Tuesday, July 21, 2015

Women in Military Service For America Memorial

From: womensmemorial.org

During the Civil War, women on both sides of the Mason-Dixon line rose to challenge Victorian assumptions of feminine frailty and the impropriety of women in the public sphere. On the home front, northern and southern women took over households, ran family businesses, maintained farms and plantations, and provided daily care and food for their families while the men went to war. They formed aid societies or "bonnet brigades" to knit socks, and sew uniforms and flags. Women also helped organize and run public relief and sanitary commissions that gathered and distributed supplies to the armies.

Hundreds of women staffed government and regimental hospitals as nurses and matrons, and a few even worked in military hospitals as doctors. (Read about Dr. Mary Edwards Walker, the only woman ever awarded the Congressional Medal of Honor.) Some accompanied the Army as cooks and laundresses, and others disguised themselves as men and served on the battlefield. They were wounded, killed and held prisoners of war.

In the North, the War Department appointed Dorothea Dix as Superintendent of Women Nurses in 1861. Dix organized and staffed military hospitals and established firm criteria for her contract nurses and matrons.

Dix discouraged single women from nursing because of the improprieties involved in close contact with strange men and hostility to their presence. Contract nurses were required to be over 30 years old, matronly in appearance, able to pay their own way, have two letters of recommendation, wear brown or black garments and be sober and self-sacrificing. They received forty cents a day plus a ration. While 500 served under Dix, another 2,700 provided care to Civil War soldiers during the War.

In addition to her nursing services, Clara Barton began a program for locating those missing in action during the Civil War.
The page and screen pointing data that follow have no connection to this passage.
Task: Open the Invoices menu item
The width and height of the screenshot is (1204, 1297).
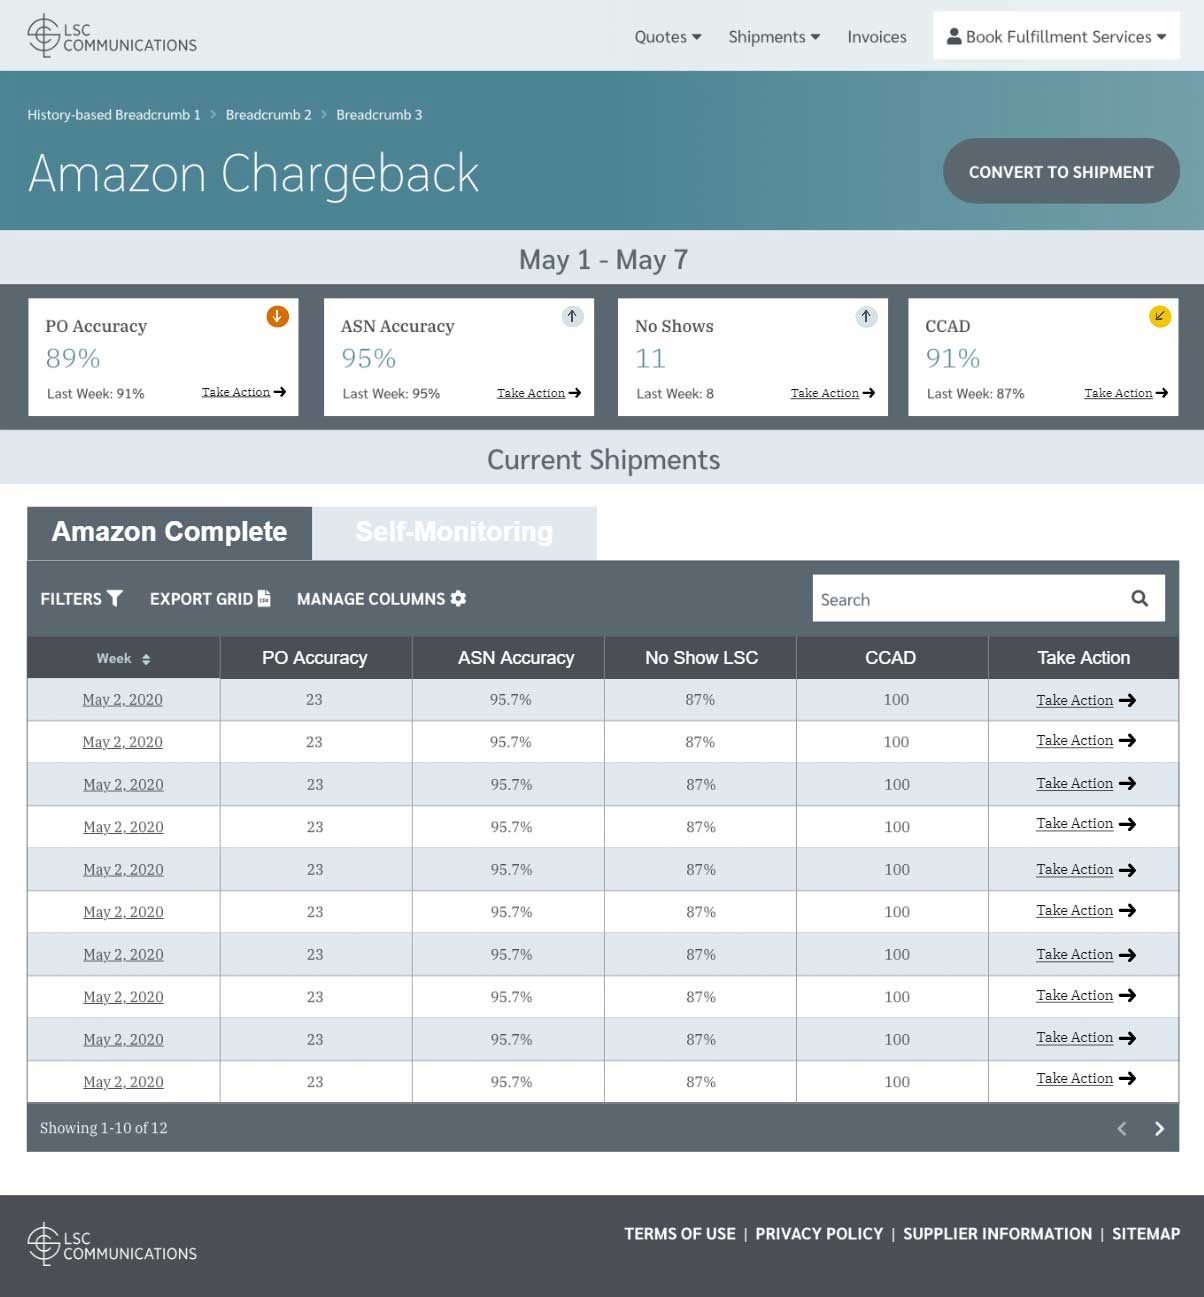Action: (x=876, y=36)
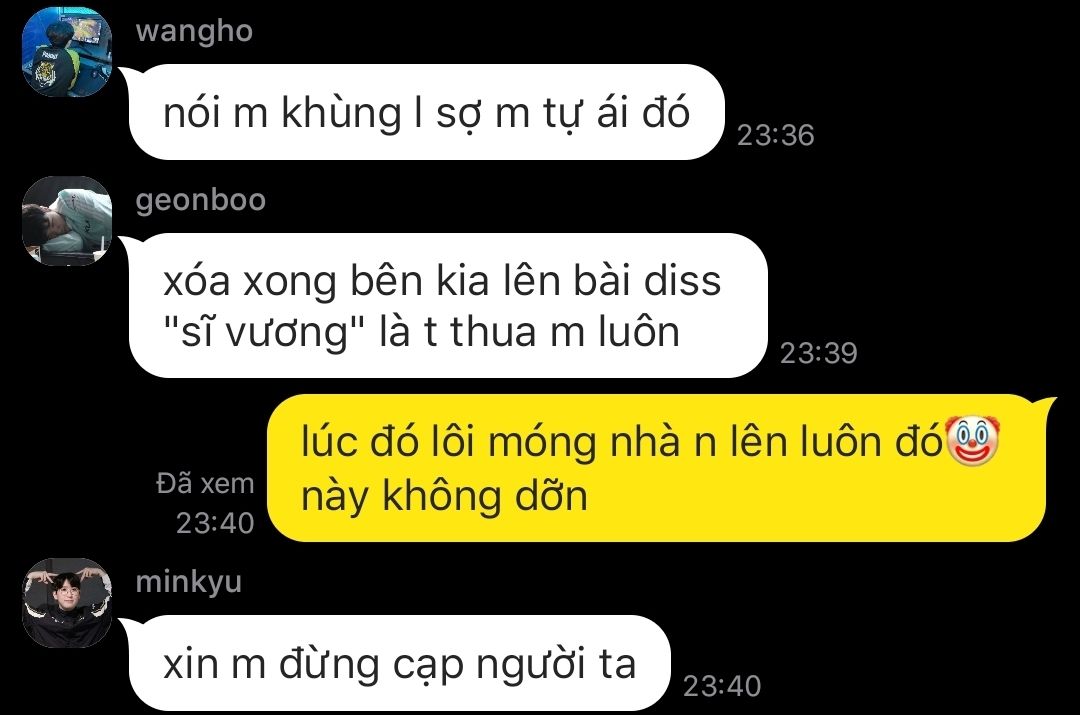Open geonboo's profile avatar
Screen dimensions: 1080x715
pos(67,220)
Others like Clara Barton, who later founded the American Red Cross, were so moved by the suffering of wounded and sick soldiers that they volunteered at Army camps and hospitals and on battlefields. A 39-year-old spinster working as a full-time copyist at the US Patent Office in Washington, DC, Barton had no formal nurses training but wanted to ease the suffering of Northern troops. Using her own money to purchase food and collecting hospital supplies, medicine and even whisky, Barton nursed Union soldiers at local military hospitals before obtaining passes to venture onto the battlefields of Marye’s Heights, the Wilderness Campaign, Hilton Head and Battery Wagner. (Read more about Clara Barton, founder of the American Red Cross.)

Catholic nuns also served as nurses for both the North and South in hospitals and aboard steamships. In the beginning, they were the only source of trained nurses—male or female, because of their education and training in 28 already-established Catholic hospitals. Nine nuns are known to have died in war service.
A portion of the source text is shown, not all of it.